(EXERCISE MATERIAL begins)

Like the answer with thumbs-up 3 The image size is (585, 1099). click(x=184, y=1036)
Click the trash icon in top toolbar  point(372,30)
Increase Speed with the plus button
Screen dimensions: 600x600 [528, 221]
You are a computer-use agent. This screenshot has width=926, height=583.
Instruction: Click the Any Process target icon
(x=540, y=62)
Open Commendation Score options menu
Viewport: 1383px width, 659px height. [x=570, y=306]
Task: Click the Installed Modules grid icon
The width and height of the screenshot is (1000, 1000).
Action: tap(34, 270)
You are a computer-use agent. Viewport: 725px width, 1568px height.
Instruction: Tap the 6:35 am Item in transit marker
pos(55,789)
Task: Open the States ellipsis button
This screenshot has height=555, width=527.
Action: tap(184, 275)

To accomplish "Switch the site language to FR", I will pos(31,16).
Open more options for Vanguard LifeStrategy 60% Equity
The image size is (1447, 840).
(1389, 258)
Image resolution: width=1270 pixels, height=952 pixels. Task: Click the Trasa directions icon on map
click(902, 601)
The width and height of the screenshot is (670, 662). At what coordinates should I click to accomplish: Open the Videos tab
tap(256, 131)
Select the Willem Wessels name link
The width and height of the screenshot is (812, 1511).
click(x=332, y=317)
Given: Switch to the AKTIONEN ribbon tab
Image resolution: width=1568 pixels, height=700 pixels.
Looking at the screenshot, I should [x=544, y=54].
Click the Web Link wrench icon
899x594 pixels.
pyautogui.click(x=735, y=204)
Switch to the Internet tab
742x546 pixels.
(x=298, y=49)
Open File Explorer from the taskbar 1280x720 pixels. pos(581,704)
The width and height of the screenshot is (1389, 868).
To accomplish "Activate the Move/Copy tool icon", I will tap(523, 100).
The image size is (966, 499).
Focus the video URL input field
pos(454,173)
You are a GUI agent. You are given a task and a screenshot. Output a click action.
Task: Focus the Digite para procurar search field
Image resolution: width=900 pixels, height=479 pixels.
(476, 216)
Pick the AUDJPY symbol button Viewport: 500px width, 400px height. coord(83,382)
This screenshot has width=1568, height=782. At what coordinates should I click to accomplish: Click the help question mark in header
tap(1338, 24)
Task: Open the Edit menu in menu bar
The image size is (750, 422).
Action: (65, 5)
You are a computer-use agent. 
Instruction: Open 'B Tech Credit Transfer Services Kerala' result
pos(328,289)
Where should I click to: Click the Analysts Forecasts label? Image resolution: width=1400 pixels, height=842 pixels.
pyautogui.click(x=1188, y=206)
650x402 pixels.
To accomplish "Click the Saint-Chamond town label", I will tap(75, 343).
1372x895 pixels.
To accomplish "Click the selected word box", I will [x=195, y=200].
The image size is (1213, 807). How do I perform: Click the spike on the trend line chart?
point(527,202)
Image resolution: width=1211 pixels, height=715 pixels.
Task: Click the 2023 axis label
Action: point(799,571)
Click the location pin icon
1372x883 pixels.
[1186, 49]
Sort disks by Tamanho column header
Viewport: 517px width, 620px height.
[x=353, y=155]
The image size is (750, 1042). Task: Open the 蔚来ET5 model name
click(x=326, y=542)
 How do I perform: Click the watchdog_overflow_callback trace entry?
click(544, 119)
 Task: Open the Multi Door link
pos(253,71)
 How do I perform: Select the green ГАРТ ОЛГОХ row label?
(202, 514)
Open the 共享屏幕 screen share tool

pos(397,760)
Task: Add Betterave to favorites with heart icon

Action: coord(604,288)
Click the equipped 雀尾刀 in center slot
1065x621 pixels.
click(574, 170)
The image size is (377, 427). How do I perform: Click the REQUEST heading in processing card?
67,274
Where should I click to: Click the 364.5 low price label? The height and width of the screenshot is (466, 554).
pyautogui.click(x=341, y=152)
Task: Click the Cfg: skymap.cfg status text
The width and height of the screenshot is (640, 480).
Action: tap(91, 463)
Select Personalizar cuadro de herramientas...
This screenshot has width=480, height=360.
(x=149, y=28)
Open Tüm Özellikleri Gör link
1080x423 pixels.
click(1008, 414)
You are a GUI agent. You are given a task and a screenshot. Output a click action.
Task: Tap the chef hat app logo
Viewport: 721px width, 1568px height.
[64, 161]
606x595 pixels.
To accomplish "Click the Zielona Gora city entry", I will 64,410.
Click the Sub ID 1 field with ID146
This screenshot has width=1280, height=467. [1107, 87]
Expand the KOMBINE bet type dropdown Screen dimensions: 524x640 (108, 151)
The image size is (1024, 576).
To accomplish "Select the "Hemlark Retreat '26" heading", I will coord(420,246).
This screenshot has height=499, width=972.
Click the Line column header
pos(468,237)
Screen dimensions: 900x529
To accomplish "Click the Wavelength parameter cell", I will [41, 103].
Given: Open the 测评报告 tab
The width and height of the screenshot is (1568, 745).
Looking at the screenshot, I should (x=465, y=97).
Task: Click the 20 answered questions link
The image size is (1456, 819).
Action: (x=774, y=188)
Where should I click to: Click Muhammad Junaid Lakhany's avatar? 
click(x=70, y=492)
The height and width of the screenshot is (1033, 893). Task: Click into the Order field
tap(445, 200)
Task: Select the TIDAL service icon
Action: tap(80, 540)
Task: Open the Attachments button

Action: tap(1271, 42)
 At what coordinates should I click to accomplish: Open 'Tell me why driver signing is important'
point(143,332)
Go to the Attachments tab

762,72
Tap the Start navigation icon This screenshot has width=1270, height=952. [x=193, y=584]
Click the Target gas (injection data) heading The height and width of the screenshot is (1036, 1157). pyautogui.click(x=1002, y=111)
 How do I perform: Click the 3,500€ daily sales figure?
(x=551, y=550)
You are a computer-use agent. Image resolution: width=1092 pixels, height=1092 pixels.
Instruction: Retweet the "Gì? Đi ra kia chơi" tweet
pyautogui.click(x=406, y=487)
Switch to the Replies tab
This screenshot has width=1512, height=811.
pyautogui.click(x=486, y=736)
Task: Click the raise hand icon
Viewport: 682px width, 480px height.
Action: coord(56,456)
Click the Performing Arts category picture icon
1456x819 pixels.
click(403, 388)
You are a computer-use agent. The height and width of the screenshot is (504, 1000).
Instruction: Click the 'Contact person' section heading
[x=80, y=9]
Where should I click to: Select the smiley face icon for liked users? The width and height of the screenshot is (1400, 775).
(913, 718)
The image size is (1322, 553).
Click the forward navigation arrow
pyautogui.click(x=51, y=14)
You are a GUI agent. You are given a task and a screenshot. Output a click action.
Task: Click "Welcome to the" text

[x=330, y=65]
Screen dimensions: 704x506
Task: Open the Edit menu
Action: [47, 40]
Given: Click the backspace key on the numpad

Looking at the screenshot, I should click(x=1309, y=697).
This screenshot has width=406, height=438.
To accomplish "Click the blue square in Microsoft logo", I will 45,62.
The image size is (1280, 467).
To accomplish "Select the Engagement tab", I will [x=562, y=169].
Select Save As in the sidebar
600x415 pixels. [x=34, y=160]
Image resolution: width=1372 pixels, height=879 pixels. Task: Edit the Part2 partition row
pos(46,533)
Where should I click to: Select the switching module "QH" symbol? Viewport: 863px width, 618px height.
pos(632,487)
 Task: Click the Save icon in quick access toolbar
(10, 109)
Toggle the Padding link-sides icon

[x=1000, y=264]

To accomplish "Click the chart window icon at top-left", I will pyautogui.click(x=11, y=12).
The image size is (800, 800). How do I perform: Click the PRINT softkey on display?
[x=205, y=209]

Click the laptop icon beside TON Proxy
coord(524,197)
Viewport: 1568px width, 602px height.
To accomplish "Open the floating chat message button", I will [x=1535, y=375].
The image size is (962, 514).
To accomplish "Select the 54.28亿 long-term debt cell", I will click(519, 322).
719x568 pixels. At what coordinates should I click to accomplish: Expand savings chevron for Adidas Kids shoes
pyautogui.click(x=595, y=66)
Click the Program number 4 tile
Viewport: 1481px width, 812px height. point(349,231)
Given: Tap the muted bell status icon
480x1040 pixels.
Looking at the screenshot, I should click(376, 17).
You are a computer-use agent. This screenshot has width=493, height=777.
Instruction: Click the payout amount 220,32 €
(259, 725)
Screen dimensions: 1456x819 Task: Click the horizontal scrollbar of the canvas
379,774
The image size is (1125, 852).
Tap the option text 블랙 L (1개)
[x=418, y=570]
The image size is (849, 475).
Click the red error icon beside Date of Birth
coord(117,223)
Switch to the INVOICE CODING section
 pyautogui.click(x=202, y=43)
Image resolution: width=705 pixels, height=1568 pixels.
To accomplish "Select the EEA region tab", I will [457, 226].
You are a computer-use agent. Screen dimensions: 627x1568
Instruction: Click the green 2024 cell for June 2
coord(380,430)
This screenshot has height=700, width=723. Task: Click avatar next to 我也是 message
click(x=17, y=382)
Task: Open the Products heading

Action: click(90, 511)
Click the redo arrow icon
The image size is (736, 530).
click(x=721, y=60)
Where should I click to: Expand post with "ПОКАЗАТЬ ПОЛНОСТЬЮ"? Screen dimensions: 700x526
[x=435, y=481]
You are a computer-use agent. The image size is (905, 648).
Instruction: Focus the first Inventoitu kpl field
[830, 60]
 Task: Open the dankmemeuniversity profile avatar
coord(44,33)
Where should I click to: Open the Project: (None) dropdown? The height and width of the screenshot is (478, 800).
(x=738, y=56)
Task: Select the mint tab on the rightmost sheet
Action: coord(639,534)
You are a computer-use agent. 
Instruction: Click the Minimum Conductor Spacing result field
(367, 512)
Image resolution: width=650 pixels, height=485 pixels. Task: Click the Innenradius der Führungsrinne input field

(EXERCISE MATERIAL ends)

Copy each line above where the string "logo" occurs.

Task: Tap the chef hat app logo
To accomplish "Click the blue square in Microsoft logo", I will 45,62.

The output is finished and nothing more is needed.